In the US the situation is the same.

Prices are again at a six-year low. The top five hog packers in the U.S. control 70 per cent of the market.

A mere three to five per cent of hogs sold are priced on open spot markets; these determine contracted formula hog prices for the rest, many of which are packer-owned.

American hog farmers have racked up $4.5 billion in losses in the past 24 months and are losing an estimated $25 CAD per animal.

U.S. President Barack Obama has been asked to approve $50 million in food assistance programs to purchase US pork, reducing supply and helping to raise prices.

Makes you wonder, doesn’t it, how a government strategy to change the face of hog farming in Canada — concentrating and expanding production in Western Canada to supply “lucrative” export markets — could have been launched based on spot cost of production analysis during a period of unusually favourable currency exchange rates and low feed prices?

Where was the sensitivity and scenario analysis to measure the impact of a higher Canadian dollar and/or changes in feed prices?

Sadly, armed with more money than ideas, bureaucrats and their high-priced cheerleaders never went there.

And now — surprise, surprise — it is farmers and their communities who are suffering.
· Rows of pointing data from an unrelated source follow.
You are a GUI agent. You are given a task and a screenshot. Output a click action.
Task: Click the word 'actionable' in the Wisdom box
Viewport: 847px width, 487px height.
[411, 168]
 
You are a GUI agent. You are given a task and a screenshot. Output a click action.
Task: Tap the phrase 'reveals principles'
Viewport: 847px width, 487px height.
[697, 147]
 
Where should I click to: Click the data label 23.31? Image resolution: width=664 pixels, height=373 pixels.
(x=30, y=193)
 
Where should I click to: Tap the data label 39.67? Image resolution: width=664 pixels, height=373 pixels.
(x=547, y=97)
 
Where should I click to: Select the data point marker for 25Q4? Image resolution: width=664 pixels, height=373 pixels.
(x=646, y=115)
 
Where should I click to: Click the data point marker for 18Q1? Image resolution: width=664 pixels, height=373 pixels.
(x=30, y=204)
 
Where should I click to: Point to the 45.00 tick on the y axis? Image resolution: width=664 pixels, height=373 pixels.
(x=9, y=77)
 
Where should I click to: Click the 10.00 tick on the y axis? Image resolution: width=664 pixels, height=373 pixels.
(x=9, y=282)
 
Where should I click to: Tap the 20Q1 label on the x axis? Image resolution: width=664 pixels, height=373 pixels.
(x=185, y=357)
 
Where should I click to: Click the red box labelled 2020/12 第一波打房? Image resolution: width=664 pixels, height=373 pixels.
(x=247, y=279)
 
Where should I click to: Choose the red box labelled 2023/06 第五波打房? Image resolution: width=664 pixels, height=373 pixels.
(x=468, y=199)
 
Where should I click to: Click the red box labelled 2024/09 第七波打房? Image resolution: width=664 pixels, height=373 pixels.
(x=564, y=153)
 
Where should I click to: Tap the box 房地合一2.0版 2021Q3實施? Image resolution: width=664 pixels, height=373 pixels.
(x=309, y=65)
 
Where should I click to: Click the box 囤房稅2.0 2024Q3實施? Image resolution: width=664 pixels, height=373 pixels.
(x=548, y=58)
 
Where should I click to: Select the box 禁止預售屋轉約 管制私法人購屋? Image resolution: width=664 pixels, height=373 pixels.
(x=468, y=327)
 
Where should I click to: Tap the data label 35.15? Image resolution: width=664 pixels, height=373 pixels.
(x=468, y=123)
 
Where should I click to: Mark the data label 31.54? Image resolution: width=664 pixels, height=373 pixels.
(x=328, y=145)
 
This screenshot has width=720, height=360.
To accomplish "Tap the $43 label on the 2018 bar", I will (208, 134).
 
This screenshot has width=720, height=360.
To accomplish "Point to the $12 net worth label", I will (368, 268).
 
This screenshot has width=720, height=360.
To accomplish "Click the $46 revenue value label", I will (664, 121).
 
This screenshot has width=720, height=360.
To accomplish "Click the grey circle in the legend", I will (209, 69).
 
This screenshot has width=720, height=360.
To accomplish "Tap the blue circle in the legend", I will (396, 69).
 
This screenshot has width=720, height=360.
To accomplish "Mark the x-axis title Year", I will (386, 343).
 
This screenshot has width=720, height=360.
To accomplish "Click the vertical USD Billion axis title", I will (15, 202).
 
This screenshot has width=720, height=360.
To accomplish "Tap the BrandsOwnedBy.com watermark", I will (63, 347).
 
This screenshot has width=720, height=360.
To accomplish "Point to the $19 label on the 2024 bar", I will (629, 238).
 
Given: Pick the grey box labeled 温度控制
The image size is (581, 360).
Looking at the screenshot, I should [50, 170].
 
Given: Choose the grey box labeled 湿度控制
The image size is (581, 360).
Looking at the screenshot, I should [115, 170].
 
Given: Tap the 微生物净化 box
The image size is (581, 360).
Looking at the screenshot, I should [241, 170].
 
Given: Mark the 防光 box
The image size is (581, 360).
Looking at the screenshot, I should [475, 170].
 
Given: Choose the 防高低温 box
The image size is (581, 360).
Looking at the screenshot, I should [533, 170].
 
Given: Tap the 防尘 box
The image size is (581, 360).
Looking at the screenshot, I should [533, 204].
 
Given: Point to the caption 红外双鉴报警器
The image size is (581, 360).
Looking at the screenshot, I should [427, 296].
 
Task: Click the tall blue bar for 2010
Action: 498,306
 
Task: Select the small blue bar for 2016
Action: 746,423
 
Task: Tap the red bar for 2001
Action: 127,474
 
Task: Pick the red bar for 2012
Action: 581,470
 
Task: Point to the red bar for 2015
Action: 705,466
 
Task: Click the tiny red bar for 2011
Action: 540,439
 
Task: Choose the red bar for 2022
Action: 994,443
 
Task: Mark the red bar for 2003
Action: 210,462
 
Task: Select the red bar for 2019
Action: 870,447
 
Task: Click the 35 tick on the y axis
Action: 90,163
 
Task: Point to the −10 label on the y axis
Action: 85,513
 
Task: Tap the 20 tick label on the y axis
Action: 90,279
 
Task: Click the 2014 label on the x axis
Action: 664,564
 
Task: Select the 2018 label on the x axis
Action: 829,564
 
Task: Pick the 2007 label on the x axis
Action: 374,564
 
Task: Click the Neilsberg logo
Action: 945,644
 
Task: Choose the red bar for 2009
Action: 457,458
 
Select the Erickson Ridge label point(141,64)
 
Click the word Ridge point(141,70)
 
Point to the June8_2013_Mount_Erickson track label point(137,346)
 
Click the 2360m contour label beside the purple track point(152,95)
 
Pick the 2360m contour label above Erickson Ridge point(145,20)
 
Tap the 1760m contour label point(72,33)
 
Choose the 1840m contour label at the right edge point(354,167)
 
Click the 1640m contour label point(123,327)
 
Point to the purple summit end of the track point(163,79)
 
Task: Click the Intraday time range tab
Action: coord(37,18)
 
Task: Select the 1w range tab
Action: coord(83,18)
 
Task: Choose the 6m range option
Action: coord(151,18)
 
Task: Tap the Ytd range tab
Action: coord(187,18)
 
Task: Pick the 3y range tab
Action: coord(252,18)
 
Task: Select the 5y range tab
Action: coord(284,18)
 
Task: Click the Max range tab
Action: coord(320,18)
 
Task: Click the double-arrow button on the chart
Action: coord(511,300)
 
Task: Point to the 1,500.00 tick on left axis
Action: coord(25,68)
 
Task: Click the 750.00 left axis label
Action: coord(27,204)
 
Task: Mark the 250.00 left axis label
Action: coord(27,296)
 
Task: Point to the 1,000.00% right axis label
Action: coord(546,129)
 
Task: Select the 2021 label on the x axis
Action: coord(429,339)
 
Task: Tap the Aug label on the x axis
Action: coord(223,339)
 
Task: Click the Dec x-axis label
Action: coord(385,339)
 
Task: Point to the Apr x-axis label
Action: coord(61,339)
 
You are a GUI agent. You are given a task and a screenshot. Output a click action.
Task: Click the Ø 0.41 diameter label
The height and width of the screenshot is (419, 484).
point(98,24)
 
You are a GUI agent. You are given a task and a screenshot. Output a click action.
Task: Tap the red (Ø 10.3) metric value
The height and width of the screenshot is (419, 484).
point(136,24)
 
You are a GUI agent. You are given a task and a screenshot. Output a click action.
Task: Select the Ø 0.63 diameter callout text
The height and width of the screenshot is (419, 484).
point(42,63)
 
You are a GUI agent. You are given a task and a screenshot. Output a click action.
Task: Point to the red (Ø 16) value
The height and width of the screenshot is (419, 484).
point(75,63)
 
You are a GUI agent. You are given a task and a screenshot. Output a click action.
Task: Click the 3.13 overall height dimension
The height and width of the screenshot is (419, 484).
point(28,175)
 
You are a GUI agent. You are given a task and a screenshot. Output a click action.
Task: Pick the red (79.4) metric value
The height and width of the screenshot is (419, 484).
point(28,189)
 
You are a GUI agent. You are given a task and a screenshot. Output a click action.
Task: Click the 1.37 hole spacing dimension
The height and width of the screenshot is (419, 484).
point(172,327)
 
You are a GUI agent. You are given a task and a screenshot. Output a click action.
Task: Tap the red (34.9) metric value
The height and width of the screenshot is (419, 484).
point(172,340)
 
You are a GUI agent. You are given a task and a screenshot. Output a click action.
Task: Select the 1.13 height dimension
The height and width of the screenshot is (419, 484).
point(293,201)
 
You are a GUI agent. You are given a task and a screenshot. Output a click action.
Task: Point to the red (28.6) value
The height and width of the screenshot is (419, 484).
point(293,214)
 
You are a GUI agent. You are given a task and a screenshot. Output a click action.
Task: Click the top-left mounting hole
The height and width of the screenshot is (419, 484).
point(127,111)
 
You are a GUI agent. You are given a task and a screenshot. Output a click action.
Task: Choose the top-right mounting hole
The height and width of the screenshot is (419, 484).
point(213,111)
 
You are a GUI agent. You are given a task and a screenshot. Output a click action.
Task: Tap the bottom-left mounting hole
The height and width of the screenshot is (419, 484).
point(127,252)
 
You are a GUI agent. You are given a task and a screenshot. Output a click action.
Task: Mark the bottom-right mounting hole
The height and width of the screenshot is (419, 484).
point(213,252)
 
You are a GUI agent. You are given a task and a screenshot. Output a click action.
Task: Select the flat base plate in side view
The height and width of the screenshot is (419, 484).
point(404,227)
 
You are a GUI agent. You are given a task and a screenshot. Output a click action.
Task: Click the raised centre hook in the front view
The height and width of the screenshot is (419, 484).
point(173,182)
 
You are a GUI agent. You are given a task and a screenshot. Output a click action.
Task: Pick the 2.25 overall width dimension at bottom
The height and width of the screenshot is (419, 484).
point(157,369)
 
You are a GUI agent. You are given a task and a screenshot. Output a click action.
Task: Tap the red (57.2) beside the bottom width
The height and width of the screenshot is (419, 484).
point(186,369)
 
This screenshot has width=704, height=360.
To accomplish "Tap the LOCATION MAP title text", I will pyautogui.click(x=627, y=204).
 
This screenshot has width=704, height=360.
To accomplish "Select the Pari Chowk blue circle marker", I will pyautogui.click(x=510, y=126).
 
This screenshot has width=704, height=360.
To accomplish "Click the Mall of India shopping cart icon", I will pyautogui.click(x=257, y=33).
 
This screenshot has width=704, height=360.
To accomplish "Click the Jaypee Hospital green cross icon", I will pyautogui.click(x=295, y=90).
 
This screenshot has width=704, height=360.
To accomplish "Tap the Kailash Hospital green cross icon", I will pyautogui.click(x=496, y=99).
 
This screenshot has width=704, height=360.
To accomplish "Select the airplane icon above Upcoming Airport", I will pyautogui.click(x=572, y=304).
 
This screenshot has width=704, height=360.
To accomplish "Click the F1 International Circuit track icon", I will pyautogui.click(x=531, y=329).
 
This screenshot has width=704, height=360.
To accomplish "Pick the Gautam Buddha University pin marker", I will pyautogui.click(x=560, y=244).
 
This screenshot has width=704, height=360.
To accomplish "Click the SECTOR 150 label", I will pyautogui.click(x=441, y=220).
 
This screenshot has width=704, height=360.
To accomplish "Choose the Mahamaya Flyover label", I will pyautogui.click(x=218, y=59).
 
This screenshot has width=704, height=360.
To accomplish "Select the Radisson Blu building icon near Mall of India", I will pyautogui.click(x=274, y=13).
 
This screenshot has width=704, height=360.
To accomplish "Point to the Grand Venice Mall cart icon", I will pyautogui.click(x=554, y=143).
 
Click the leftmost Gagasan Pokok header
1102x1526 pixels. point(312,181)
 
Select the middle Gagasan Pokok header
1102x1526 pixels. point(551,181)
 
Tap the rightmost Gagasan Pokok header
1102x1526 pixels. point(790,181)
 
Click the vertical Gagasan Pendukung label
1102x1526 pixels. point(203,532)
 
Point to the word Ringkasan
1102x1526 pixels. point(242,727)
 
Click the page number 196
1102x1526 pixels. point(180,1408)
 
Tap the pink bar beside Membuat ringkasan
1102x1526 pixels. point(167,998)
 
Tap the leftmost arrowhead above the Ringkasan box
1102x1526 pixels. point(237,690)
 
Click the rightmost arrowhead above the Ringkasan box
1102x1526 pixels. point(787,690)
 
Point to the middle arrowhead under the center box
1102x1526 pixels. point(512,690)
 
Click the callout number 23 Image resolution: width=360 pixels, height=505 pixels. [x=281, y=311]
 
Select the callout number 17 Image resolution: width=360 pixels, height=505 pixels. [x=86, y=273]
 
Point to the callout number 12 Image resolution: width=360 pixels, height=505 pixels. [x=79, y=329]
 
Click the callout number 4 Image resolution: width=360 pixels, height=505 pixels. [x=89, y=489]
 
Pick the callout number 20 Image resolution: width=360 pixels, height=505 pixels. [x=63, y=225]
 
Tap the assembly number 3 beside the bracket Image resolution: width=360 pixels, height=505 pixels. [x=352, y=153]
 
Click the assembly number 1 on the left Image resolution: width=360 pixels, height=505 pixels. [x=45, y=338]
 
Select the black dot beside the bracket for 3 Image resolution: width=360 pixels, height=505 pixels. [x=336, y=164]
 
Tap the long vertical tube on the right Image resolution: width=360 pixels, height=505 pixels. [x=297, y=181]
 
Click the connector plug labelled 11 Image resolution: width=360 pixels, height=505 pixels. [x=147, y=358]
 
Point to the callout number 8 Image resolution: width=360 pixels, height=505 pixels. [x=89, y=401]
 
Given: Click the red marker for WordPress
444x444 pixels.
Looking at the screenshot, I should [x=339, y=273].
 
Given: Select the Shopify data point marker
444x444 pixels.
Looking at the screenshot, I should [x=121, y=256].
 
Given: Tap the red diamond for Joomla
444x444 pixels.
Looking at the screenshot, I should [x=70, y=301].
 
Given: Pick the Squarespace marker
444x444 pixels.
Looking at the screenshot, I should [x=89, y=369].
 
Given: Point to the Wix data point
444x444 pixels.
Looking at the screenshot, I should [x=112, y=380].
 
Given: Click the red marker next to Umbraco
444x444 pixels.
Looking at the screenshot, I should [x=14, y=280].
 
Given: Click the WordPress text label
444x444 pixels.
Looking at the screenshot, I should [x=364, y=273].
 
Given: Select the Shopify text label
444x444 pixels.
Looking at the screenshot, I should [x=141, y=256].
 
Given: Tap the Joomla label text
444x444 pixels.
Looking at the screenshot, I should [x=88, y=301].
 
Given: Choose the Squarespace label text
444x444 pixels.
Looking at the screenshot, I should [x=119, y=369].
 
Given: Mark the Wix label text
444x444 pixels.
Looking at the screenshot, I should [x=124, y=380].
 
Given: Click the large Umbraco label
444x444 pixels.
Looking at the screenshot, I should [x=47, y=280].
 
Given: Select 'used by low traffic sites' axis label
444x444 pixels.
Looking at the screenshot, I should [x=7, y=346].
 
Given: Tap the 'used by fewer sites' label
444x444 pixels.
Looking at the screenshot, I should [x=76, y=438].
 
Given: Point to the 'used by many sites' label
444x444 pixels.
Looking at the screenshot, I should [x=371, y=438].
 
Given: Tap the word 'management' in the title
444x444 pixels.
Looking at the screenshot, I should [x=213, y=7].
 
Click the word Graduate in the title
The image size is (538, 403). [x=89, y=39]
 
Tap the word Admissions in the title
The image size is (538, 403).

Badly. And all they are offered by Ottawa is more debt.

Or an exit strategy hopelessly underfunded that will see farmers bidding against one another in a rush for the door that will see many trampled in the process…

Much as our current global monetary crisis lay bare the flaws of neo-classical economic thinking and should pave the way for the rise of more progressive models for the growth of social capital (a la the Emelia Romagna Region of Italy, home to huge, globally successful cooperatives), so too should the plight of Canada’s hog farmers SURELY underscore the benefits of Canada’s supply management system, which shares and serves the domestic market, requires no government subsidies, and protects the sustainable interests of farmers, communities and consumers.

This is what we should be exporting.